Work required | Which lines run from the one containing "Click the redacted" to the end of the entries below? Reproduce them exactly, both ends included.

──────── Entries provided

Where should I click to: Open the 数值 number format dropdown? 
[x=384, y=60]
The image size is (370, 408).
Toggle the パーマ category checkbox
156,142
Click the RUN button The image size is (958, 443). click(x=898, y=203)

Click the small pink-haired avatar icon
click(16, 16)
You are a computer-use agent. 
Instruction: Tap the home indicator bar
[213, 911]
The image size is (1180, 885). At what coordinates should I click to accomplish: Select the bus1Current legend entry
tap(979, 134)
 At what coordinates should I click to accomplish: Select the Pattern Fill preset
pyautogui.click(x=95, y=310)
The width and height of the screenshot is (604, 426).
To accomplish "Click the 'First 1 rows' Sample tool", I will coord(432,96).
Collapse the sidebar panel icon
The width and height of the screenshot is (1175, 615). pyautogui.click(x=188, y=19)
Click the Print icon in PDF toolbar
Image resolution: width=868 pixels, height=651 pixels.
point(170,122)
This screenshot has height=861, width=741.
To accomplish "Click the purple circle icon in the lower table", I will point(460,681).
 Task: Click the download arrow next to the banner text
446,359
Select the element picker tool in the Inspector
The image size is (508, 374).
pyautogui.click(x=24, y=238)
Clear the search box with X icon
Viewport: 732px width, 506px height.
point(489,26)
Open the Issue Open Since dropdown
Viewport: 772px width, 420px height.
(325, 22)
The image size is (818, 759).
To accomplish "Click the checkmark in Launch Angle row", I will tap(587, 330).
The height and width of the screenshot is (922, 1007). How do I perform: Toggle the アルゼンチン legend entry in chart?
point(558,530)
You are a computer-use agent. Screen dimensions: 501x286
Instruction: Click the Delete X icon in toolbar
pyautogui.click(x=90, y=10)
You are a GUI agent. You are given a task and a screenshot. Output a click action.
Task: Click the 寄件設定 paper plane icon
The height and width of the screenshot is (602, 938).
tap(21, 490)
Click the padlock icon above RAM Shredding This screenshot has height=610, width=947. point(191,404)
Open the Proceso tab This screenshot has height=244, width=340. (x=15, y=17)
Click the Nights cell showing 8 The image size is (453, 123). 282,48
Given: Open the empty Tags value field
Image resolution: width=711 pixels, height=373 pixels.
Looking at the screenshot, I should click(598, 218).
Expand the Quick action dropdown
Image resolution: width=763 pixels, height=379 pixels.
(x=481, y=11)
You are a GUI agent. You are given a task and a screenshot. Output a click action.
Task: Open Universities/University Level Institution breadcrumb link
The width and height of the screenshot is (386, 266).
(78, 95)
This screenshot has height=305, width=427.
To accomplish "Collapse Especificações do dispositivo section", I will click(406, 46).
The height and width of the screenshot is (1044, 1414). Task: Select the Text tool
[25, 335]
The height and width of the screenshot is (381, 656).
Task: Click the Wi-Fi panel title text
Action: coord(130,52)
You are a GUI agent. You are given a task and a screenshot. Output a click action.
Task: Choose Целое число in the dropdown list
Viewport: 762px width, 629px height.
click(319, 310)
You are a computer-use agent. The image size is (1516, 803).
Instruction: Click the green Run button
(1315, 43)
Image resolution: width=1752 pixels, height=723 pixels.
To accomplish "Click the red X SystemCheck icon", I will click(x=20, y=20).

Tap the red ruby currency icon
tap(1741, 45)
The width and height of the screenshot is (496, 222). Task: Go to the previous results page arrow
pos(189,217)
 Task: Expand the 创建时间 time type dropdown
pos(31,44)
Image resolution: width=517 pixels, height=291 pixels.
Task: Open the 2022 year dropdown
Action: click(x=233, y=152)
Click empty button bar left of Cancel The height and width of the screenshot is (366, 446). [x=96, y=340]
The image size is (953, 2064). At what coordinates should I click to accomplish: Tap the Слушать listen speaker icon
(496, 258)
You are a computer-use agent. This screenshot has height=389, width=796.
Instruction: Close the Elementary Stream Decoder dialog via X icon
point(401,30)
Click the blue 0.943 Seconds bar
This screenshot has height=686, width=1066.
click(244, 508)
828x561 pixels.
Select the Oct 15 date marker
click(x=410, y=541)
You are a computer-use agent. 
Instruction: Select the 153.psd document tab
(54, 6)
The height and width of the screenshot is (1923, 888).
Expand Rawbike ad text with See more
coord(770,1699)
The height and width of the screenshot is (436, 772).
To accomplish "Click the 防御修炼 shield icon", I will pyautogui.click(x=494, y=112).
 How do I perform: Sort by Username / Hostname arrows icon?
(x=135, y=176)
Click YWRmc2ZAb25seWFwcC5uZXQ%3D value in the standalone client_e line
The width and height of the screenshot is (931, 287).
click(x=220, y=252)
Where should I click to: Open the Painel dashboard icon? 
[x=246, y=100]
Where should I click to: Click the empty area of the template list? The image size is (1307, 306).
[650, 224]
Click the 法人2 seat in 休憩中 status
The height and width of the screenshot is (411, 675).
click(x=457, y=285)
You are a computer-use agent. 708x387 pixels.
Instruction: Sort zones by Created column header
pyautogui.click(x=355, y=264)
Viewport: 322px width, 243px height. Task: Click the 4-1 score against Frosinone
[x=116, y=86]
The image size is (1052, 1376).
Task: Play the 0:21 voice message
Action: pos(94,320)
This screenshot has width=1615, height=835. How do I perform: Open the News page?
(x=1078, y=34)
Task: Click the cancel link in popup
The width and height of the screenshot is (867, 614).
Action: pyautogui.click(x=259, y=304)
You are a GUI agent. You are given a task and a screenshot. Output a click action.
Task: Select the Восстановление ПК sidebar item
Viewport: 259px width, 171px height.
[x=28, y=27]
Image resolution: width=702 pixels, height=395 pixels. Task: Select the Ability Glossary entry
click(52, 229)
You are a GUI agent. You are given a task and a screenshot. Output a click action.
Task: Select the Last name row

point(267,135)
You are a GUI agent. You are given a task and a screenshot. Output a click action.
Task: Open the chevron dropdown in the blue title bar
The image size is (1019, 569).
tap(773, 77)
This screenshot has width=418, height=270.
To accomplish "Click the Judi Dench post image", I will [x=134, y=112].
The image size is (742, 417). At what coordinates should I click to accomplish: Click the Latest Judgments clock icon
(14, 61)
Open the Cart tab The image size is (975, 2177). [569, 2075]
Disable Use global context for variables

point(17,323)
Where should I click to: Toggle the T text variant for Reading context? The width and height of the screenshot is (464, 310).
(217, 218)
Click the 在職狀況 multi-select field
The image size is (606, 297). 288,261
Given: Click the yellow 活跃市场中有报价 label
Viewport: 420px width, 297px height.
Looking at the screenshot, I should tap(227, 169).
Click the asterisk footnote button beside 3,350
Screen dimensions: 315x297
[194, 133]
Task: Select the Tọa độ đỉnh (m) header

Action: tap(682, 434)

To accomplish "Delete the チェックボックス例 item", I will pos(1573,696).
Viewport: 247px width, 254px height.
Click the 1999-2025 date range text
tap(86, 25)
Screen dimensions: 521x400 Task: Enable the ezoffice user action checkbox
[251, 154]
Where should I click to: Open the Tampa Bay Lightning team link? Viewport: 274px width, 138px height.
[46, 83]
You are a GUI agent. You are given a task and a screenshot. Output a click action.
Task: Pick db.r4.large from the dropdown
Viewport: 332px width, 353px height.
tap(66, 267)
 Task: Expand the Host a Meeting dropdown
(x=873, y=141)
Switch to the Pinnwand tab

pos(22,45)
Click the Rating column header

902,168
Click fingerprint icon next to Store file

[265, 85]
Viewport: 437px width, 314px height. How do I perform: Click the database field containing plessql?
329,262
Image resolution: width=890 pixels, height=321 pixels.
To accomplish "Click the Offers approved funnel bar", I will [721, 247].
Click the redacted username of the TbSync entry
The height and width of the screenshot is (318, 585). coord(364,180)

────────────────

Task result |
Click the redacted username of the TbSync entry
The height and width of the screenshot is (318, 585). coord(364,180)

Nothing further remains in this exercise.